You should probably just read the link from above, but in short, it's a periodic test where one measures performance at the target heart rate provided by the 180 formula. A runner, for example, might run three miles, recording lap times of each mile. This is repeated monthly. Each lap within one test should get progressively slower, but from test to test, there should be improvement.

By comparing MAF test results over time, you can see progress. If progress halts or even reverses, that indicates some sort of problem, like under- or over-training, poor diet, or stress.
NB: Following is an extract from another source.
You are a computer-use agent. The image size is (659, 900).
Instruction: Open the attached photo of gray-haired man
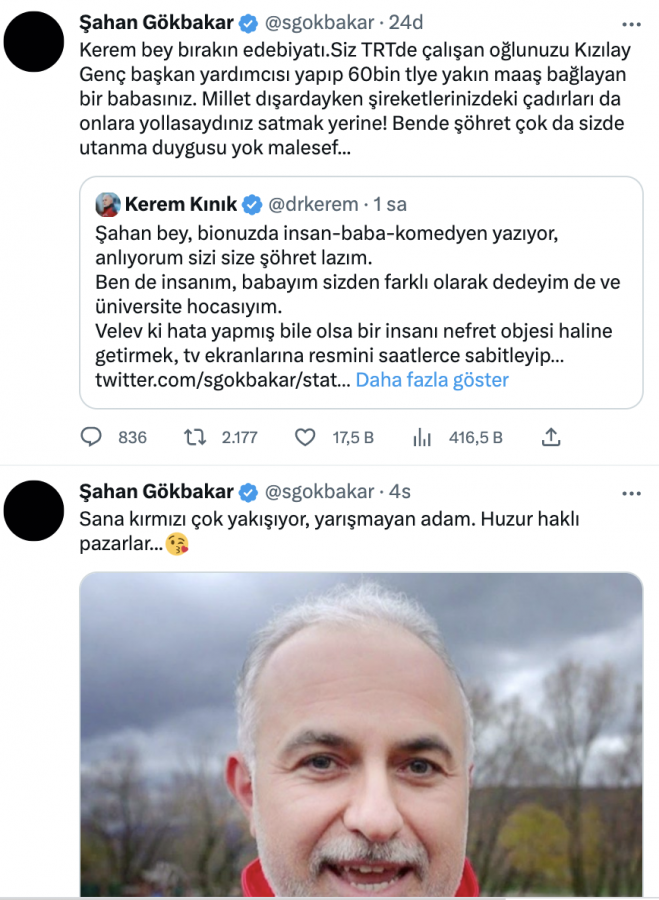[361, 735]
I don't do MAF tests. I have never done one. Here's the reason: the way I'm doing it, every day is a MAF test. I start at a pace that I can't maintain for the entire run at my target heart rate. My heart-rate-controlled treadmill makes sure I keep my heart rate steady, and adjusts my pace accordingly. When I've improved so I can maintain my starting pace at my target heart rate, I increase my starting pace. If that pace turns out to be a little too fast, my treadmill program takes care of it.

I chart everything over time, so I can see improvement. I watch my pace in particular. Earlier this year I was still improving as I drifted away from the regimen. I was pretty disciplined for around  four months, and I saw my training pace improve by about 74 seconds per km, or two minutes per mile, while my heart rate actually slowed by about 5 bpm. It's hard to argue with results like that.

Summer rolled around, I abandoned the treadmill for the road, and I stopped training by heart rate. I mostly didn't even measure heart rate.

I started this in February; this time around I've started in December. I'm curious to see what improvements I'll get during treadmill season. I also hope to extend it to the outdoors. I have the necessary equipment; now I just need to do it.

Maffetone revisited

When I last wrote about the Maffetone Method, I was training at a heart rate a little higher than what Dr. Maffetone recommends, and was trying to slowly work my way down.

All of that went out the window when the weather warmed up and I got off the treadmill and went outside. Although I have a heart rate monitor to wear outside (my treadmill has its own HRM), I just never got into the habit of having it control my pace. I ran less often, and when I did, my HR was well above my target.

Now that it's treadmill weather again, I'm going to try to keep my heart at the recommended rate. On Monday I set my treadmill to adjust my pace and incline to keep my heart rate at 127 bpm. I later realized that since I've had a birthday since I last calculated the formula, it was actually supposed to be 126 bpm.

I was expecting it to be slow, but not as slow as it turned out to be! It was my slowest run of the year by far. The only other run that was even close was a sluggish set of hill repeats.

I was a little worried that I'd be trudging along at a horribly slow pace for weeks, but the next two days went better. In retrospect, I think Monday's pace was a result of a very long day on Saturday at a robotics tournament, and then on Sunday I took a longer-than-usual run. I was pretty tired.

Yesterday and today I managed to keep my heart rate low while at a running pace a full minute per km faster than Monday, and also faster than when I started HR-based training back in February. Back then, I was targeting 138 bpm; now, at 12 fewer beats per minute, I'm going a little faster. I guess my summer of half-hearted non-Maffetone training didn't erase all of my aerobic gains.

I still have the problem of my treadmill sometimes giving me a few extra beats per minute before it slows me down. I may just set it to 123 bpm.